Is this normal for laptops or should I return it? Also, when playing or watching movies on the Acer, no other background processes or any other 3rd party software was running. Thanks.

Laptop Specs:


Intel Core i5-4200U with Turbo Boost up to 2.6 GHz
AMD Radeon R7 M265 with 2 GB Dedicated VRAM
8GB DDR3 L Memory
1 TB HDD
 
Solution
The R7 M265 (a.k.a. the 8750M) is actually a pretty hot chip. (My Acer sports the same GPU, paired with an A10 wih two fans, still spits heat when gaming, around 85C). That particular chassis only has one fan, and chances are both the CPU and GPU are both on the same set of heat pipes, making the computer relatively warm under normal use, and hot under gaming loads.

Note the i5-4200U, it is an Ultra Low Wattage part, which most would assume would mean cooler running, and it does, up to a point.
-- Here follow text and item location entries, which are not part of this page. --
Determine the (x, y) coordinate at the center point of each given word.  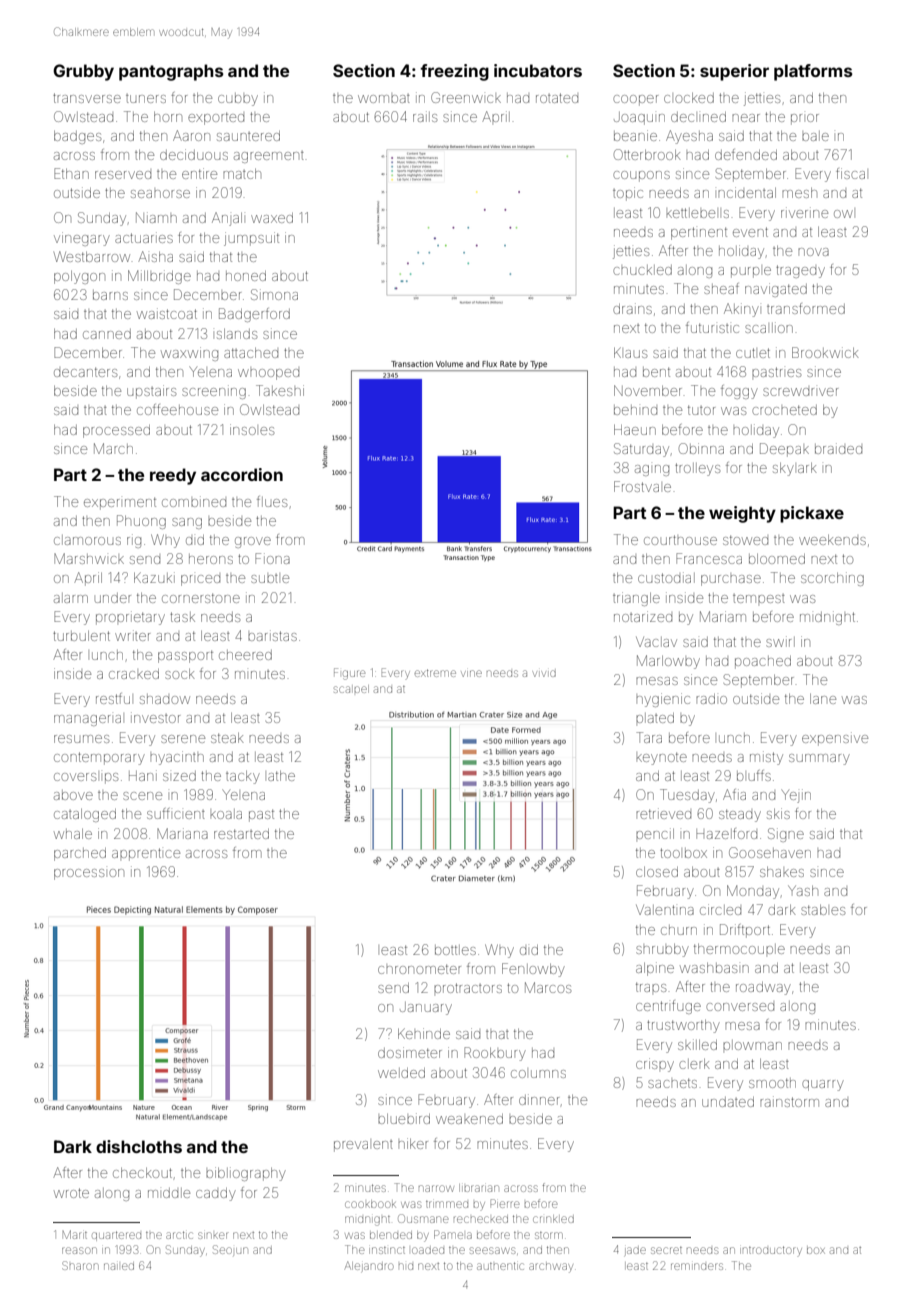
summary (819, 759)
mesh (799, 193)
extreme (435, 673)
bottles (455, 950)
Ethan (71, 173)
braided (838, 448)
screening (214, 392)
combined (194, 501)
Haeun (635, 429)
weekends (832, 540)
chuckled (642, 270)
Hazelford (726, 833)
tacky (243, 777)
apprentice (146, 854)
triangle (636, 599)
These processors aren't nearly as powerful as their full wattage counterparts, and run at higher frequencies more often to keep up with loads, which means running hotter, more often.

"No 3rd party software was running." There is always stuff...

Akutalji

Honorable
May 19, 2013
17
0
10,570
The R7 M265 (a.k.a. the 8750M) is actually a pretty hot chip. (My Acer sports the same GPU, paired with an A10 wih two fans, still spits heat when gaming, around 85C). That particular chassis only has one fan, and chances are both the CPU and GPU are both on the same set of heat pipes, making the computer relatively warm under normal use, and hot under gaming loads.

Note the i5-4200U, it is an Ultra Low Wattage part, which most would assume would mean cooler running, and it does, up to a point. These processors aren't nearly as powerful as their full wattage counterparts, and run at higher frequencies more often to keep up with loads, which means running hotter, more often.

"No 3rd party software was running." There is always stuff running. Your antivirus, windows background stuffs, so forth. On windows 7, go to start, type *msconfig*, go to tab *Startup*, this tab shows everything that boots up when your computer does. Unfortunately, win7 does not have the ability to filter windows and non-windows processes, so proceed only when you know what you're turning off.

Still running hot? Maybe a virus or malware has gotten in, and is running in the background, taking up clock cycles and spitting out heat. Run a virus and malware scan to see if the system is clean.
 
Solution

Kucabara

Estimable
Sep 20, 2014
2
0
4,510
Thanks for your detailed answer. What I meant with 3rd party was that only pre-installed programs were running (excluding acer bloatware), and no software that i installed myself. I've decided to return the laptop. I can't handle with it being loud while doing simple tasks. :)
 

Akutalji

Honorable
May 19, 2013
17
0
10,570
Personally, I always do a little research on any laptop I intend to buy, or talk to someone who owns the same model. A quick google search on any model of laptop yields several reviews (I personally always check up on notebookcheck.net), and will give you a heads up on any of the faults or issues with a particular model.